PURPOSE: The purpose is to investigate the prophylactic effect of intravesically instillated recombinant IFN-gamma against recurrence of superficial transitional cell carcinoma of the bladder and to evaluate its effect in local immune response, presumably mediating its therapeutic efficacy. EXPERIMENTAL DESIGN: We prospectively randomized in two groups 123 patients with initially diagnosed superficial transitional cell carcinoma and stage Ta, T1, grade 2 tumors, who underwent transurethral tumor resection (TUR). In group A, 60 patients received IFN-gamma (1.5 x 10(7) IU/instillation), whereas 63 patients, consisting of the control group B, received mitomycin C (40 mg/instillation). The annual administration schedule consisted of eight weekly followed by four biweekly and then by eight monthly instillations for both regimens. We also analyzed the immunophenotype of the intratumoral and intramural leukocytes by immunohistochemical and flow-cytometric techniques. To this purpose, tumor samples were obtained at TUR and random biopsies at TUR and during cystoscopy at 6 and 12 months, and bladder washings were collected before TUR and at preselected time points.
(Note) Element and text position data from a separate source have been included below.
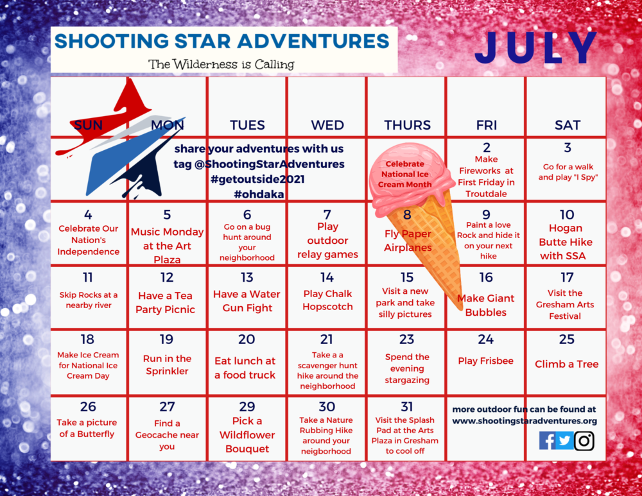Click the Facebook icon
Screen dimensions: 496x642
click(547, 440)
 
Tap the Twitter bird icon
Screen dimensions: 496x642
click(565, 440)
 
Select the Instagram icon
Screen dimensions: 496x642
click(584, 440)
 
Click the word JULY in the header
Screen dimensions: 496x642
click(541, 48)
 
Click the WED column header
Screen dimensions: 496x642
click(327, 125)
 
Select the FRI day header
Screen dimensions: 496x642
click(486, 125)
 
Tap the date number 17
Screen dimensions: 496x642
click(566, 277)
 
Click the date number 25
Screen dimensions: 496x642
click(566, 339)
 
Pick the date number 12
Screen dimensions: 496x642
click(167, 277)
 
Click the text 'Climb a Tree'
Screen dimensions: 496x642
click(566, 364)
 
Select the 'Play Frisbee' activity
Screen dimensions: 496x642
click(486, 361)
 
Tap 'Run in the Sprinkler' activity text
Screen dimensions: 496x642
click(167, 364)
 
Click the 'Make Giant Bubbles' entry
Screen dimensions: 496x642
click(486, 305)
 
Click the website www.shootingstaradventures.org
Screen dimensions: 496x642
click(525, 421)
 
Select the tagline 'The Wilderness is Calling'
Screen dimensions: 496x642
click(221, 64)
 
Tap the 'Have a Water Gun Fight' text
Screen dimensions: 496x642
click(247, 301)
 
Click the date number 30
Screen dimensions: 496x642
click(327, 406)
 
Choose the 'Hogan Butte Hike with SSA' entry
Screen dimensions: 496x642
click(566, 242)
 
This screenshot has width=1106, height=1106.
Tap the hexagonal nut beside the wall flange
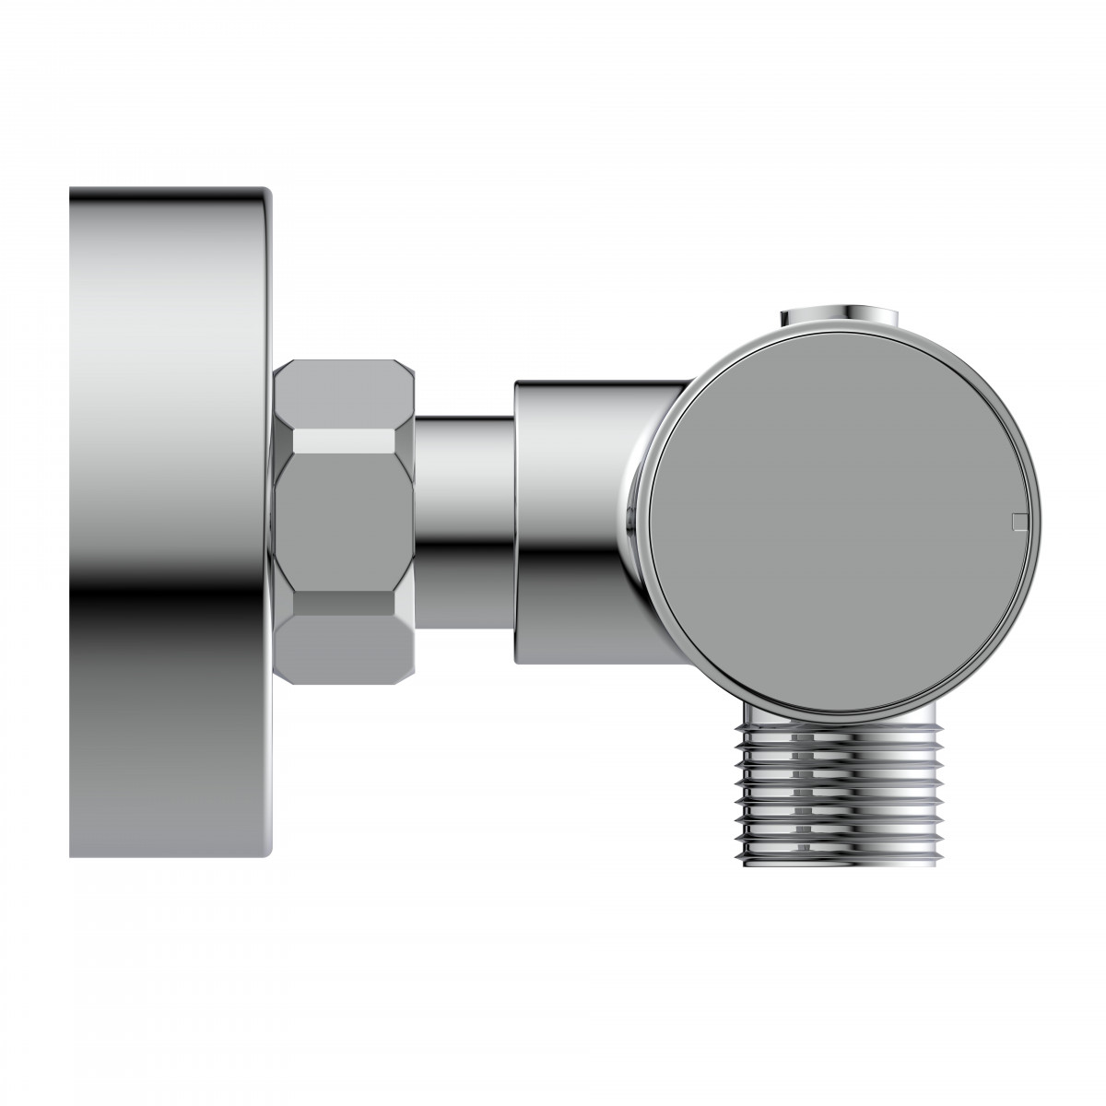point(346,521)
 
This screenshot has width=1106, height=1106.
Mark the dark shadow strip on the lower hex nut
point(346,604)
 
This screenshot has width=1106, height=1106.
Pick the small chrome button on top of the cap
point(839,318)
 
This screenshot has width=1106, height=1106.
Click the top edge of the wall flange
point(171,190)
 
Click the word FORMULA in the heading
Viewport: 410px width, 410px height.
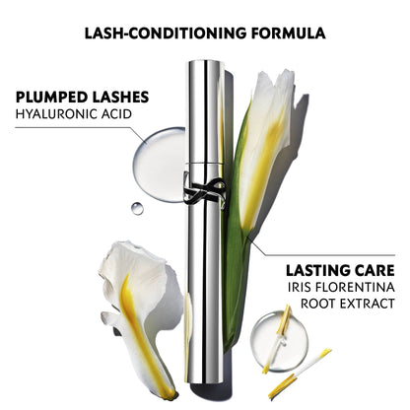(289, 34)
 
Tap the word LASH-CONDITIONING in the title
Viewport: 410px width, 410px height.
(166, 34)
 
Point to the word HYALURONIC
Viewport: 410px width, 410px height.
(56, 114)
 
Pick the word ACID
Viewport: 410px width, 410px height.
(116, 114)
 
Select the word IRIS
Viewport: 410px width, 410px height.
(299, 287)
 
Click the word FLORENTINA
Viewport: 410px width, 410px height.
(355, 287)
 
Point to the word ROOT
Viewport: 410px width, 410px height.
(318, 304)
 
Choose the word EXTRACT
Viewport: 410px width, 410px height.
(368, 304)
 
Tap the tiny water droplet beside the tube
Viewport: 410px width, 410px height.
(137, 208)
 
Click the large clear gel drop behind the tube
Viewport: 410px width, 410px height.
(160, 165)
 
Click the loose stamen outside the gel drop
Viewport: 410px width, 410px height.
(300, 374)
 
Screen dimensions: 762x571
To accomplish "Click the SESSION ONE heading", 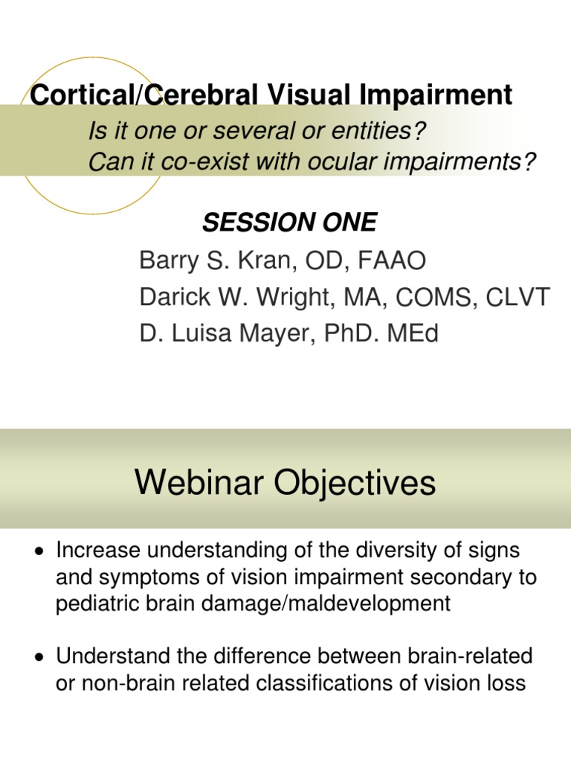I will [290, 222].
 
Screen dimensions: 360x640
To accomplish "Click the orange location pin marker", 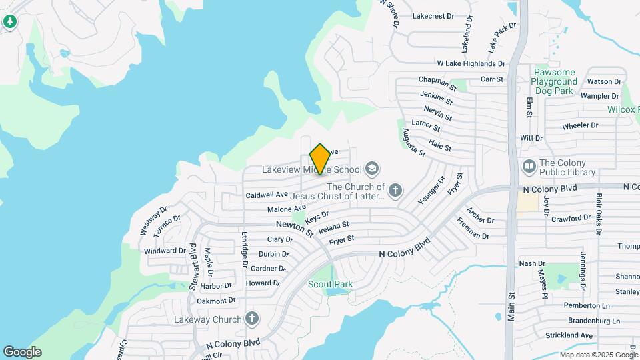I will pos(320,159).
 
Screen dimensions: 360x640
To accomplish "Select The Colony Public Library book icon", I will pos(529,165).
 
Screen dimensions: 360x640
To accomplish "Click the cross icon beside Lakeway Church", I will pos(251,319).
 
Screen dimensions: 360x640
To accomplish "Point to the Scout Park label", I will pos(330,284).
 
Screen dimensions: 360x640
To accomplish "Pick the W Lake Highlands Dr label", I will pos(471,63).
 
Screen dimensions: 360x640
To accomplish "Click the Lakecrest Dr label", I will pos(433,15).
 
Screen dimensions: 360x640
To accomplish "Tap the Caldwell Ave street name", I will pos(267,195).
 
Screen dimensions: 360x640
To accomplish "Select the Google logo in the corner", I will pos(22,352).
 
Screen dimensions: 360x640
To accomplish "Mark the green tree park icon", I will pos(9,22).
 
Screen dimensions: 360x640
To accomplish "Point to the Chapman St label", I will pos(437,83).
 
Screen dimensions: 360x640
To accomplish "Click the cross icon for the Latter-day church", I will pos(395,191).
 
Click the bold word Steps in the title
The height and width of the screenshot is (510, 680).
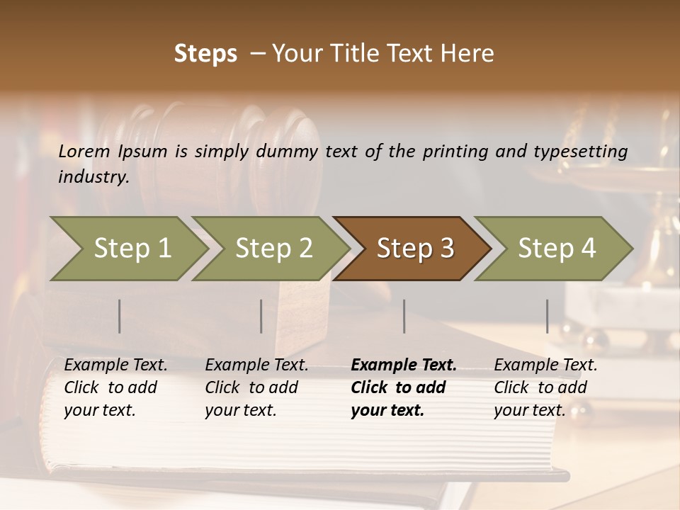coord(205,54)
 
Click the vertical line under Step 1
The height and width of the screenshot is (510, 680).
coord(120,316)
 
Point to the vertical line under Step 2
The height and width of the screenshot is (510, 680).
coord(261,316)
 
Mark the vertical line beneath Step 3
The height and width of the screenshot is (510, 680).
coord(404,316)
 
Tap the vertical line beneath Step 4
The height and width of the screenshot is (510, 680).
coord(548,316)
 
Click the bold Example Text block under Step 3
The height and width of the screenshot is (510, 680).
coord(404,387)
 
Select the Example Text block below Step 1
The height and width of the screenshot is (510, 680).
coord(115,387)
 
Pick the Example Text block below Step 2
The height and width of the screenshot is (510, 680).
coord(256,387)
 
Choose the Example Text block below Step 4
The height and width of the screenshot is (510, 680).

RESULTS: In group A, 44 of 60 (73.4%) patients, and in group B, 36 of 63 (57.2%) patients, were tumor free during the median follow-up period of 26.5 months (range, 3-49 months). IFN-gamma was well tolerated. Six months after starting treatment, follicular cystitis was detected in patients responding to IFN-gamma. After IFN-gamma instillations, statistically significant increases in T cells, T-helper cells, T-cytotoxic cells, natural killer cells, and total leukocytes, as well as in the number of B cells expressing intercellular adhesion molecule-1 and total leukocytes expressing HLA-DR, were observed by flow cytometry in tissue specimens and bladder washings. CONCLUSIONS: Recombinant IFN-gamma appears to be effective against stage Ta, T1, grade 2 bladder tumors' recurrence. Recruitment and activation of intramural leukocytes seem to be involved in the mechanism of IFN-gamma action.